Locate each line below that includes "computer" and reproduce it.

- - -

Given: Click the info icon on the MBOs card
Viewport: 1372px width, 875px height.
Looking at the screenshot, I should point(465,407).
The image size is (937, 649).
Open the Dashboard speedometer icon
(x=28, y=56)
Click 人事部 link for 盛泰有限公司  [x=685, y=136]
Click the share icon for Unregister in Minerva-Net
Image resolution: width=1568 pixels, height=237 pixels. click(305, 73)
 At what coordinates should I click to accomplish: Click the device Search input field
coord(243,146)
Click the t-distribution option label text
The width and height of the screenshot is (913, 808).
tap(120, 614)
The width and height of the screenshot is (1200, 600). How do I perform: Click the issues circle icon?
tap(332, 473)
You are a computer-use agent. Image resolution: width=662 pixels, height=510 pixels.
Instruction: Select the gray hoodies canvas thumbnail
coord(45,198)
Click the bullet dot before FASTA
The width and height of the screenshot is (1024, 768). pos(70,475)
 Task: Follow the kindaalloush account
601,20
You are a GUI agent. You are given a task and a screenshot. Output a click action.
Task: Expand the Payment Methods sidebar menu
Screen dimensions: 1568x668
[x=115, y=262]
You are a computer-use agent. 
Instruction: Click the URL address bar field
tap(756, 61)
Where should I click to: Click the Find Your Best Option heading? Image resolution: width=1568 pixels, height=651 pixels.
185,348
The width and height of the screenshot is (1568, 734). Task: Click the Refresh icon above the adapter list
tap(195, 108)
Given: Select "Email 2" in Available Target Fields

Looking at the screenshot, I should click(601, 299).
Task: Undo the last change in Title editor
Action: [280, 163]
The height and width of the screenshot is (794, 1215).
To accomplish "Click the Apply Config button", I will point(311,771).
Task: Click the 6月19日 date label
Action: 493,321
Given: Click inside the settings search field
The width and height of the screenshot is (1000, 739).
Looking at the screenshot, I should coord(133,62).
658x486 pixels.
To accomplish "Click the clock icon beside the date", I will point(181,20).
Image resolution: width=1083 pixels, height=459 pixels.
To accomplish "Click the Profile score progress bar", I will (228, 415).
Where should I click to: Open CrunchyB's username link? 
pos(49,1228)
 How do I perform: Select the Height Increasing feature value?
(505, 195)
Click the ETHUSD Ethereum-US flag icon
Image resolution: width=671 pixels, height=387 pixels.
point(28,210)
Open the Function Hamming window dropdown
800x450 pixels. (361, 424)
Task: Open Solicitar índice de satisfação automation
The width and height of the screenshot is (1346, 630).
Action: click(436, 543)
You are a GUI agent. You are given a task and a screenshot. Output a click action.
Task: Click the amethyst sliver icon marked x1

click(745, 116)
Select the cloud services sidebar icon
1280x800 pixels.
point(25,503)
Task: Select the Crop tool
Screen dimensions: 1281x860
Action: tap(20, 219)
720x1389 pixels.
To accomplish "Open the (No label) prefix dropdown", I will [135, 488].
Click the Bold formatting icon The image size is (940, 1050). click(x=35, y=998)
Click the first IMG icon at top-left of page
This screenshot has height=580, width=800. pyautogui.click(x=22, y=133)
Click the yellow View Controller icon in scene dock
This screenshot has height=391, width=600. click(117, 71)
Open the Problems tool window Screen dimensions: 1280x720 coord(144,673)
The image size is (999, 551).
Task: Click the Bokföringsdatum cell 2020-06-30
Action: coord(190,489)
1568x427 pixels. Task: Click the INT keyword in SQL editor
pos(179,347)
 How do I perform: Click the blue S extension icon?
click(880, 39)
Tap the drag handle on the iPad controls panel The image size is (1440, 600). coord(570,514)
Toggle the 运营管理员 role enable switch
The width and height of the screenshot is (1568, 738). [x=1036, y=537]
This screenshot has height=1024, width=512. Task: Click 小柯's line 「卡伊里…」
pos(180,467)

- - -

**Your solution:**
You are a computer-use agent. Image resolution: width=662 pixels, height=510 pixels.
You are a computer-use agent. 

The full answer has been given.